The Great Michigan Fire of 1881 devastated one town above all others; Parisville. Parisville Michigan was Founded by Polish immigrants escaping the oppression of the Prussian Empire, this community claims to be the first Polish settlement in North America. They came from the Boronόw and Śliwice provinces in Poland temporarily working and traveling in Canada before settling in the rich farmland of Michigan’s Thumb.
The Secret of Michigan’s Thumb
The beauty of the rich farmland of Michigan’s Thumb holds a secret history of devastation. After the clear-cut lumbering era of the 1800’s thousands of slashings, treetops and branches were left. For years, farmers cleared the debris by burning. In the middle of this tender box was Paris Township which contains the historic town of Parisville.
1881 Fire That Destroyed Michigan’s Thumb
The Paris township community was also in the path of one of the largest forest fires of the 1880’s. The Great Fire of 1881 scorched a mass of land 60 miles long north to south and 30 miles wide across the eastern half of Huron and Tuscola counties and most of Sanilac County.
According to records filed by the US Army after the Great Fire of 1881, Parisville township was listed as having the 446 buildings destroyed and 22 lives lost. This was the greatest amount of devastation within the three Michigan counties that experienced the great fire. (1)
Eyewitness Accounts of the 1881 Fire in Parisville
One of the most amazing stories was revealing in a letter from Deine Schwester to her family in Europe. Here is an excerpt.
“Tuesday morning the nuns were here collecting for the poor. The sky looked shadowy and opaque. Our chickens had vanished. The horses were skittish. Then we smelled smoke. August, it happened so fast! The forest to our west was burning! Wind carried sparks through the treetops, setting everything around us ablaze. Flames surrounded our hotel. There was no escape. We fixed an icon of Our Lady to the front porch and raced back inside. We prayed. Four hours the fire roared! Timbers creaked. Windows cracked. Heat blasted. An unsettling silence followed. We opened the door and crept out past Our Lady. There was not a blister or burn on her. Yet the fire had consumed everything. Charred bodies of man and beast littered the landscape. The air reeked of soot and singed hide.” (1)
The Four Miracles at Parisville
Local lore indicates that the fire sparing the hotel is one of the four miracles of the great fire. The other miracles include a cow coming into Parisville after the fire. Despite the area being totally engulfed in flames somehow, this animal survived and it offered survivors some nourishment with its milk.
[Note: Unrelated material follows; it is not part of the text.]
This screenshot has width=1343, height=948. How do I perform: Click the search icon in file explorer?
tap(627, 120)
The other event was two loads of hay that survived the fire. The final miracle was the cross outside the town’s St. Mary’s Catholic Church wasn’t burned.
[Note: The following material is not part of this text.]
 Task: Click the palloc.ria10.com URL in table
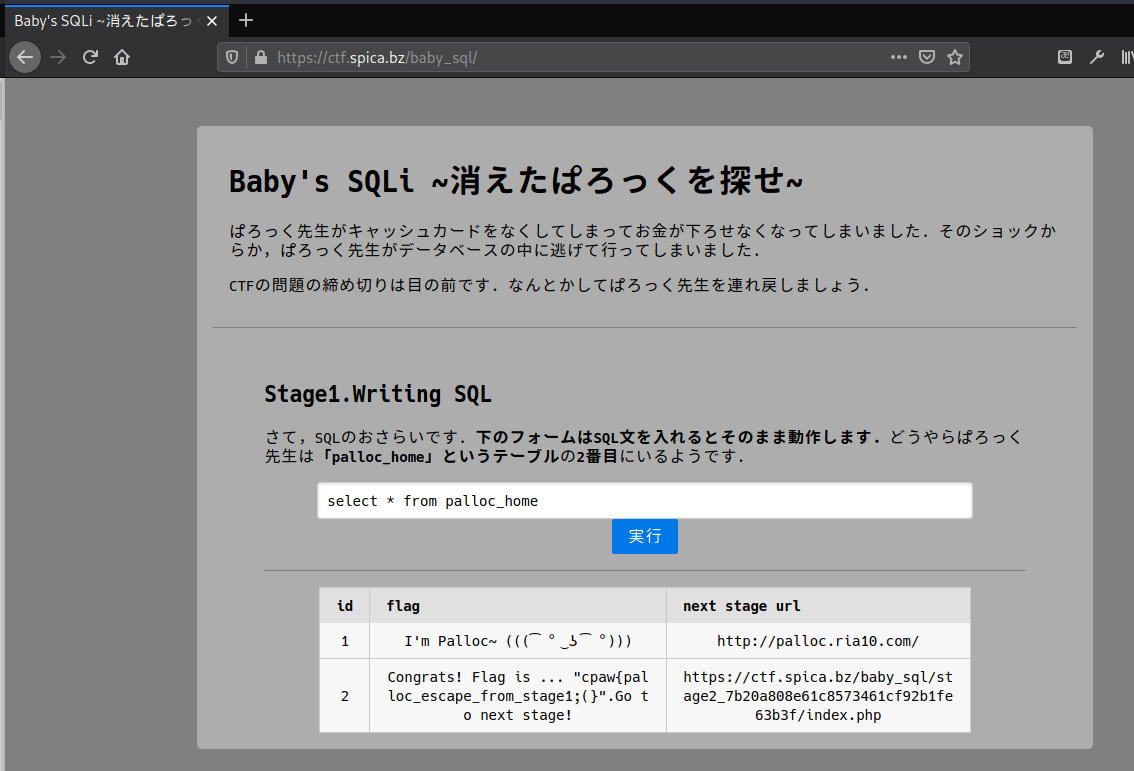pyautogui.click(x=817, y=641)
In a business, atlas published a few years later indicated that much of the community recovered and it was noted as one of the most productive townships in the Thumb
Related Links to 1881 Fire
- The fires of September 4th through the 6th 1881, commonly known as the Thumb Fire, took hundreds of lives and burned well over one million acres. The fire destroyed major parts of Tuscola, Huron, Sanilac, and St. Clair counties. It forever altered the landscape of the Upper Thumb and its effect is seen in the area today. The 1881 Fire Forever Changed the Thumb
- It was Sunday, October 8 that fires near Peshtigo Wisconsin and Chicago came to life. No one is certain how they started. Popular lore of the Chicago fire tells that a cow, owned by Mrs. O’Leary, purportedly knocked over a lantern in her barn that set off the blaze. While in Wisconsin, a sudden fire mysteriously starts outside of Peshtigo. A few hours later, across Lake Michigan, fires erupt in Holland and Manistee. By later in the day the fire rips across Michigan only to be stopped by the shores of Lake Huron north of Port Huron at the southern end of the lake. The 1871 Great Michigan Fire – The Burning Great Lakes
- Efforts started in 1852 by Michigan church, business, and community leaders to ban the sale of alcohol. It was thought that such temperance would reduce crime, improve family life, and increase employee productivity. Their efforts succeeded in 1916 when the citizens of Michigan approved a prohibition amendment to the state constitution. As soon as the law took effect on May 1917, bootlegging operations and smuggling networks from Canada formed. The Legend of Whiskey Harbor.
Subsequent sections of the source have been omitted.